También dejamos atrás mucho vocabulario de la niñez y la adolescencia para
ingresar en otros espacios verbales. No es extraño, por ejemplo, que una pareja
de jóvenes padres primerizos utilice con frecuencia vocablos como “pañal”, “biberón” (o su sinónimo más
popular, “tetero”), “leche” y, desde otra perspectiva, “cólico”, “sonrisa”, “sueño”
(porque con un bebé pequeño no eres tú quien decide cuándo dormir). No importa que, de momento y en Venezuela, los
referentes de algunos de los primeros estén desaparecidos del mercado y ello
las haga parecer arcaísmos. Eso es circunstancial.
Y es que nuestro lenguaje se mueve al ritmo de la vida
y las circunstancias vitales. No hay dama cincuentona que, por mucho que
las evada, no recurra de vez en cuando a
voces como “gorda” o “gordura”, “tinte”
(de cabello), “ginecólogo”, “menopausia”,
y (en consecuencia) “calor”. Del mismo modo que “urólogo” “próstata”, “calcio”, “eyaculación” (precoz), “erección”

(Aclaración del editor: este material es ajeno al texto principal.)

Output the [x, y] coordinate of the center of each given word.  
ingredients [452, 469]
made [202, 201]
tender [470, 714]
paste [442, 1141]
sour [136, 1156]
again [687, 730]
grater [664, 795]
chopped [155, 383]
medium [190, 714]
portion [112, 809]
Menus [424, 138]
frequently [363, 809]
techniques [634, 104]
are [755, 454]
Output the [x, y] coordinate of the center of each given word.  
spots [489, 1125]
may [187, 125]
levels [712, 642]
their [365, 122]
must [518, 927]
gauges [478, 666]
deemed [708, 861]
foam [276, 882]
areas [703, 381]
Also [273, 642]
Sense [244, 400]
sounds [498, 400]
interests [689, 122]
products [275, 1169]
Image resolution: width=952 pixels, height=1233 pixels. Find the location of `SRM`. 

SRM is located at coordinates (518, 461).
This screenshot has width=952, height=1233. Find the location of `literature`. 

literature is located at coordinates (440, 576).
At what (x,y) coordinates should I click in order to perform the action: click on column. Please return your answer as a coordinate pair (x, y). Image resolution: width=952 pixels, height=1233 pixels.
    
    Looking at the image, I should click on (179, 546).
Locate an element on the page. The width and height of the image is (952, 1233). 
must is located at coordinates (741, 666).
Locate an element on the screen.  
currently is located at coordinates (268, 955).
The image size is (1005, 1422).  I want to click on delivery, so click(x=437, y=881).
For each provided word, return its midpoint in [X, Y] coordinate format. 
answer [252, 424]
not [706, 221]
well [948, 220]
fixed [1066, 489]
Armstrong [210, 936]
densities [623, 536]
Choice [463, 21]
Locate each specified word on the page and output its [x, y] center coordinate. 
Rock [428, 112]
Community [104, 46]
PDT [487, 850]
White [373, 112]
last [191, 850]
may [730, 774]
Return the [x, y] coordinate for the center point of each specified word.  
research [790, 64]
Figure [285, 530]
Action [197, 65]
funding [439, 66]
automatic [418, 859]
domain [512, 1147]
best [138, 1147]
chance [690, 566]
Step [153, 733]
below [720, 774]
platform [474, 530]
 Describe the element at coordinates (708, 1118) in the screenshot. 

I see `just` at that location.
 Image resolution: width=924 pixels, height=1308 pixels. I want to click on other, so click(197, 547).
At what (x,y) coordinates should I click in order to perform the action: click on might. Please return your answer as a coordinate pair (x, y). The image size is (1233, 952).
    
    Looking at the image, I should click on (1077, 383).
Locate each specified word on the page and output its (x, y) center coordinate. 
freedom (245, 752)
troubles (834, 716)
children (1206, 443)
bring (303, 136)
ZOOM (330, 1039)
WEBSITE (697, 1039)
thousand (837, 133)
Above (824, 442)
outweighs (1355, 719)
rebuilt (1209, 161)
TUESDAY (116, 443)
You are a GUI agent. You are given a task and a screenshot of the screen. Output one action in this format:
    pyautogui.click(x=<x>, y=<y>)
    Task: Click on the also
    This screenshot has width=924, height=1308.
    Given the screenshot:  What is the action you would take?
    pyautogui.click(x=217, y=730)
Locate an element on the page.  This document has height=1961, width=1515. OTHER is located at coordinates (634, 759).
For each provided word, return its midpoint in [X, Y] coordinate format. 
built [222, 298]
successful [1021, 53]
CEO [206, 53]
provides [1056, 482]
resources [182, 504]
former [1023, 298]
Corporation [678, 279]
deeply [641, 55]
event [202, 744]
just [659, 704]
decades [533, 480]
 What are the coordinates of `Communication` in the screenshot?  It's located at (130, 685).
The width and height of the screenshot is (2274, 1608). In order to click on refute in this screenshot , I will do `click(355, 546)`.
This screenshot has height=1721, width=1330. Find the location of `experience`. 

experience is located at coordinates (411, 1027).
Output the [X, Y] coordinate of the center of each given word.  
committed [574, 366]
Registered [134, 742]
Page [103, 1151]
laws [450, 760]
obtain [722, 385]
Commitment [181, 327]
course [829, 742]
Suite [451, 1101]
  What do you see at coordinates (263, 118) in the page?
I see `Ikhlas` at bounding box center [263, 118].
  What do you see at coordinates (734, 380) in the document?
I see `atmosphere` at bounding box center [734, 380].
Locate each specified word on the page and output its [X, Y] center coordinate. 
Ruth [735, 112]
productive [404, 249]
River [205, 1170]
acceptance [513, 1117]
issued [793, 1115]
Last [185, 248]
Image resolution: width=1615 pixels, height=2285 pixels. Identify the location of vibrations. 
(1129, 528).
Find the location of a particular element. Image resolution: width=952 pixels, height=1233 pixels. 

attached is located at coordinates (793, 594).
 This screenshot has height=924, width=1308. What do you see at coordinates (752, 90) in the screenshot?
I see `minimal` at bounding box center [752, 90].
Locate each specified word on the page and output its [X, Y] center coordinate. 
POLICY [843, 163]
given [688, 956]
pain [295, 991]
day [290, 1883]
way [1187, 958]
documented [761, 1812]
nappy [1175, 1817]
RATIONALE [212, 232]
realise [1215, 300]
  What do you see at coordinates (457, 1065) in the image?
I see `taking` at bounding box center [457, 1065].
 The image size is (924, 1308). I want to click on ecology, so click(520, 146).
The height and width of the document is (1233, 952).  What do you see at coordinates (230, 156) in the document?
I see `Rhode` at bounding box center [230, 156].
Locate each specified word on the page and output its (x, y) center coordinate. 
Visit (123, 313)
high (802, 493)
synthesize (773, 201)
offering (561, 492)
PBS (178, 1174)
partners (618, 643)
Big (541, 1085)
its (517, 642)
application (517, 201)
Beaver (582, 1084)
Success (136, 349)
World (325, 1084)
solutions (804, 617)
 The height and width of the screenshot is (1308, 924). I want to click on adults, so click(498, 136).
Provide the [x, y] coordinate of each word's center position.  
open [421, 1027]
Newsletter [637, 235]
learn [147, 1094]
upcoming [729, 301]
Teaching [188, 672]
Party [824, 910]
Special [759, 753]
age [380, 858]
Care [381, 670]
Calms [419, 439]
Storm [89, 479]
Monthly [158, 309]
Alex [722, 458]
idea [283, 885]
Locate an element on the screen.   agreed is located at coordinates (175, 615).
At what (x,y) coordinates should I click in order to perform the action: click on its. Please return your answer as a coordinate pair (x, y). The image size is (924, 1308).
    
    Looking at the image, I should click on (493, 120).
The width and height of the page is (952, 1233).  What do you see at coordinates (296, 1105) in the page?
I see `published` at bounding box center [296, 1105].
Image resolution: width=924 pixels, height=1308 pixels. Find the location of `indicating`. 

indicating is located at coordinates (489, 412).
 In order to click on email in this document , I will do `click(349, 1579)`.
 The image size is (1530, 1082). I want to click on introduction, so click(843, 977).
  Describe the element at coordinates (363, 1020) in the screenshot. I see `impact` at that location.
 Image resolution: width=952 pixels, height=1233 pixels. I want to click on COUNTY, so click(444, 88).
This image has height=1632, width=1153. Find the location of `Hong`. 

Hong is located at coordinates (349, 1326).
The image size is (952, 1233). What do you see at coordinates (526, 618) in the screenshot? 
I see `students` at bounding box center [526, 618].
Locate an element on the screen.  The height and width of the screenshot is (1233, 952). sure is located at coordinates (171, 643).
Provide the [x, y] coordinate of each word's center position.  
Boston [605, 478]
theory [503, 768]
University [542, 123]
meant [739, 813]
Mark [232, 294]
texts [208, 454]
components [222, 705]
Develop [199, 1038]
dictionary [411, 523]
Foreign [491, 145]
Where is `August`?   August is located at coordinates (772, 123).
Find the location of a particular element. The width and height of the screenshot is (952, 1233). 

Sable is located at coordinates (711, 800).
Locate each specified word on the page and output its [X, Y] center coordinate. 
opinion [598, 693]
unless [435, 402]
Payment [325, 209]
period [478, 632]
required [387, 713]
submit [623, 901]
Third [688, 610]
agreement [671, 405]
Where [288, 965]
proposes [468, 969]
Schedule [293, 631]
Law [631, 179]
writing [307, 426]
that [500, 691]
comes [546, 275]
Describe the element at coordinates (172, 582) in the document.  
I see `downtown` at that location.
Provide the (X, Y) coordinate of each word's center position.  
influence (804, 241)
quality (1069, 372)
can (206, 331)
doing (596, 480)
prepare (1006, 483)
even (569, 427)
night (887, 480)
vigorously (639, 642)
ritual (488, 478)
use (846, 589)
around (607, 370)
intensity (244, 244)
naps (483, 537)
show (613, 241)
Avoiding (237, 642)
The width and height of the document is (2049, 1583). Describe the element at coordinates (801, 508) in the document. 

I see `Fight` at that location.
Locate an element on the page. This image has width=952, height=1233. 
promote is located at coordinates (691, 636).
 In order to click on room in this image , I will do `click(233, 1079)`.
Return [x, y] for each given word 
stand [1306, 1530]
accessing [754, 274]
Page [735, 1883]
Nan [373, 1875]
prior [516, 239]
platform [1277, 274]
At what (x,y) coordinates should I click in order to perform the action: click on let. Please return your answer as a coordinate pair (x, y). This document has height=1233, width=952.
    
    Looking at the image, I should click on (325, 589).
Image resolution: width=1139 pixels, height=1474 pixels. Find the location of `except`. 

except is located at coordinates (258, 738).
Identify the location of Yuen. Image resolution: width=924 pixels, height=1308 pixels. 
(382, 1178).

(fallida o insuficiente), “antígeno”… podrían escucharse en conversaciones de
hombres sexalescentes. Y esto sin olvidar el léxico compartido por ambos
géneros: “alma”(-naque), “colesterol”, “triglicéridos”, “tensión” (alta o
baja), “glicemia”, “médico-a”, “madurez”, “experiencia”, “consejo”, “dolor” (de
cintura, de cabeza, de piernas), “viejo-a”, “tableta” (o “pastilla”), “medicina”,
etc.
Puede resultar
curioso pero durante eso que otros califican como la “edad serena” o la etapa
de la “placidez y la reflexión” para referirse a los sesentones o más arriba, se
va reduciendo el vocabulario hasta casi concentrarlo en dos campos léxicos muy
particulares: el de las enfermedades o medicamentos y el de las relaciones o
implicaciones sexuales. Dice mi parienta que cuando se es joven se practica el sexo, mas cuando llegamos a viejos lo
“charlamos”. Lo que significa que
dicha fase tiene mucho
menos de serenidad y de placidez de lo que piensan los gerontólogos. Y si de
reflexión hablamos, pues sí, se discurre bastante pero sobre las ventajas de la
juventud ya ida. Después de los sesenta,
si algún día no te duele algo es porque ya te has acostumbrado. Todo esto
recuerda un pensamiento del escritor español Francisco de Quevedo, quien,
palabras más, palabras menos, dijo alguna vez que todos deseamos llegar a
viejos pero, directa o indirectamente, casi siempre negamos haber llegado.